Hasan Karakaya

Hasan Karakaya

Deve demiş ya; nerem doğru ki!

Deve demiş ya; nerem doğru ki!

Daha “Ramazan’ın ilk günü” yazmıştım... “Şeytan kovalamaktan salavat getirmeye fırsat bulamıyoruz” demiş ve eklemiştim... Ramazan boyunca, benden “dinî içerikli” yazı beklemeyin!.. Ramazan boyunca “muhalefet”ti, “yargı”ydı, “asker”di derken, uğraştık durduk... “Hayır ittifakı”nın kâh “yalan”larıyla uğraştık, kâh “iftira”larıyla... Kısacası, “yalan ve iftira”lara cevap yetiştirmekten, “doğru”ları yazmaya fırsat bulamadık... Öylesine “ölçüsüz-endazesiz” bir kampanya yürüttüler ki; zaman oldu halkı “tehdit” ettiler, zaman oldu “imam”ları öldürüp, “cinayet” işlediler... Sonuca giden her yol “mübah”tı onlar için!.. Göz göre göre “yalan” söylediler!.. “Yalanları” ortaya çıkınca da; ne utandılar, ne sıkıldılar!.. “
Utanma duyguları” olmadığı için, suratlarına tükürsen de fayda etmezdi...
Çünkü yüzlerinde “deri” değil, “kösele” vardı...
Hem, tükürsen ne olacaktı ki; “yağmur yağdı” diyecek kadar utanmaz ve pişkindiler!..
Şunun şurasında referanduma “2 gün” kaldı...
Allah nasip ederse Pazar günü “sandık başında” olacak ve inşallah “oy”larımızı kullanacağız...
Tabiî, bu sözüm; “iradesine ipotek konulmamış insanlar” için geçerli...
PKK, KCK ve BDP tarafından “iradelerine ipotek konulan” insanlar ise, maalesef oy kullanamayacaklar!..
Onların “Evet” veya “Hayır” deme özgürlüğü bile yok...
Çünkü onlar, sandığı “boykot” edecekler!..
Çünkü onlar, “BDP’li Ağalar”ın köleleri!
BU, NE BİÇİM BARIŞ PARTİSİ?

__Verilen Bilgiler__.
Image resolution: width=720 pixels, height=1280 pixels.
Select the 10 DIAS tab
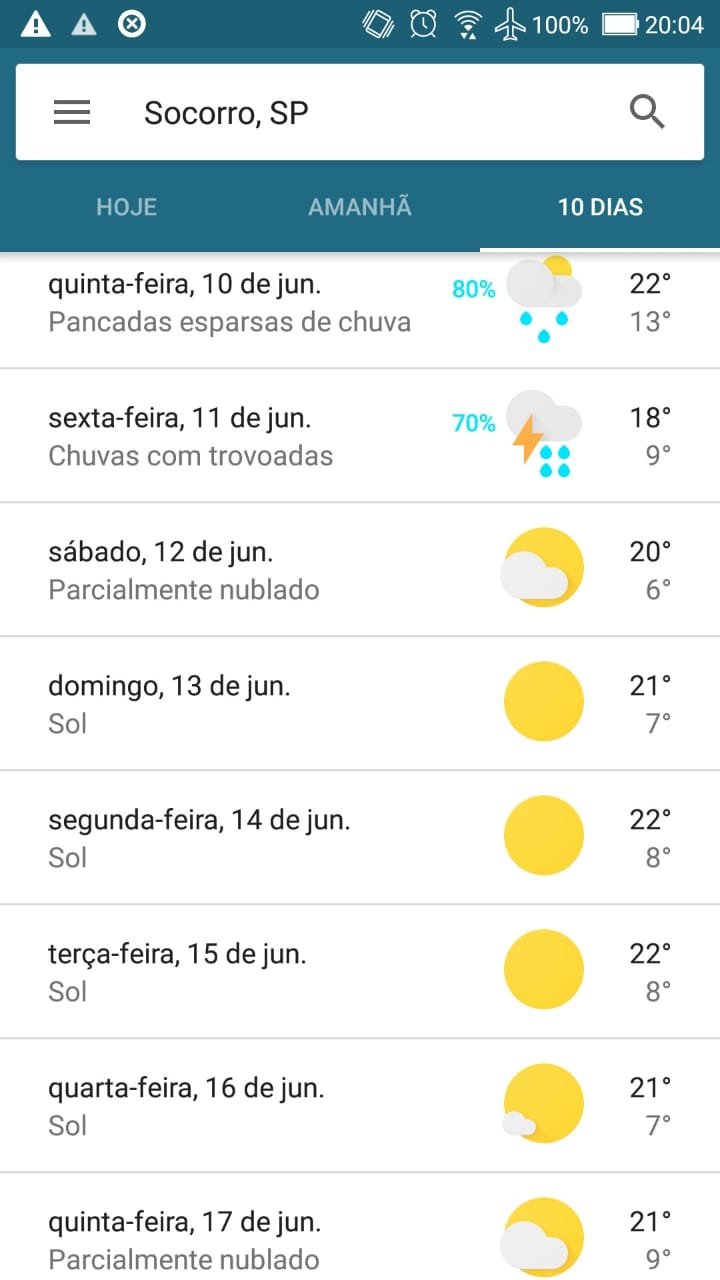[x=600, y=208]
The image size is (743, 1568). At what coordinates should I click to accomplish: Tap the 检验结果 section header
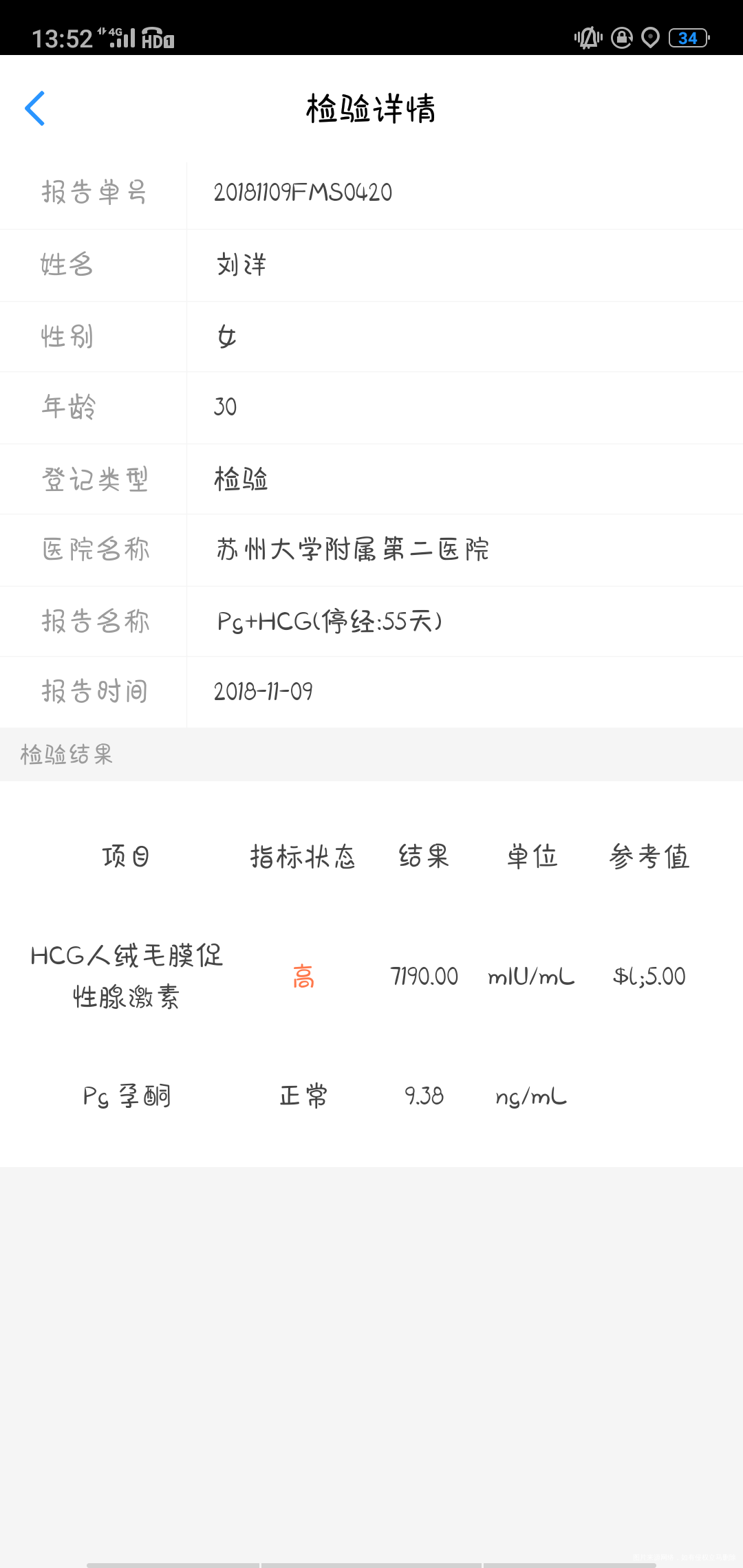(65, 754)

* * *

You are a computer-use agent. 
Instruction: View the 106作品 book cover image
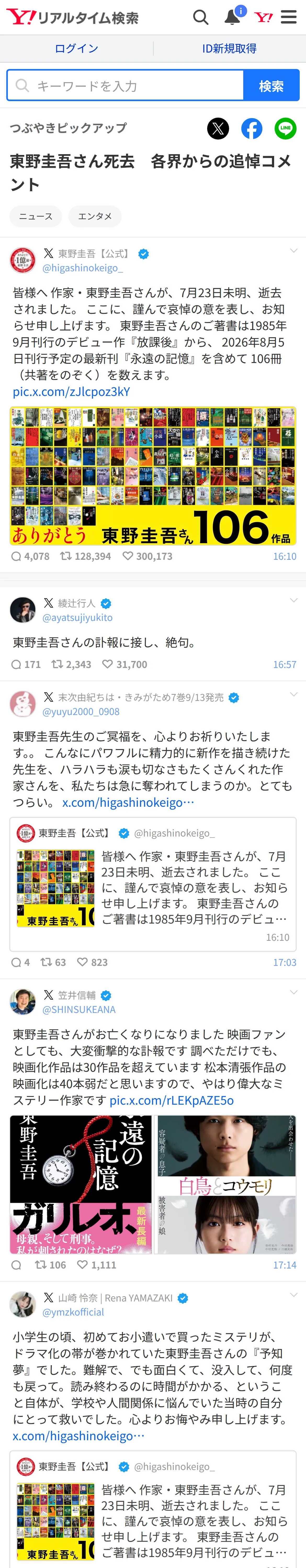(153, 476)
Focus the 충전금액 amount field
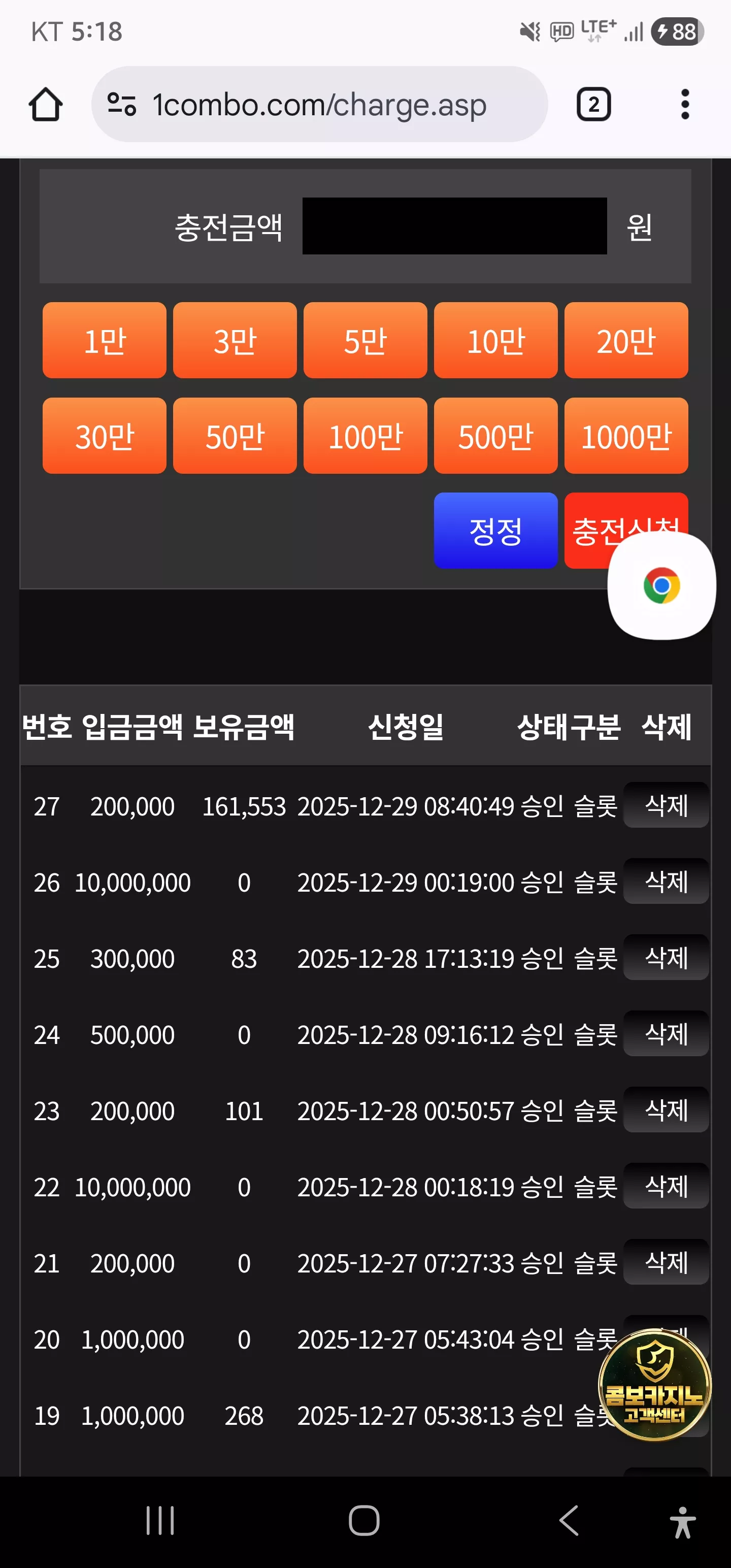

__Alıştırmanın Amacı__.
Okuma metninde "Tabiî, bu sözüm;" sözcükleriyle başlayıp "BİÇİM BARIŞ PARTİSİ?" sözcüklerine kadar süren bölümü hiçbir değişiklik yapmadan alıntılayınız. Kayıtlar, okuma metninden bağımsız ayrı bir malzemedir.

__Sorunun Çözümü__.
Tabiî, bu sözüm; “iradesine ipotek konulmamış insanlar” için geçerli...
PKK, KCK ve BDP tarafından “iradelerine ipotek konulan” insanlar ise, maalesef oy kullanamayacaklar!..
Onların “Evet” veya “Hayır” deme özgürlüğü bile yok...
Çünkü onlar, sandığı “boykot” edecekler!..
Çünkü onlar, “BDP’li Ağalar”ın köleleri!
BU, NE BİÇİM BARIŞ PARTİSİ?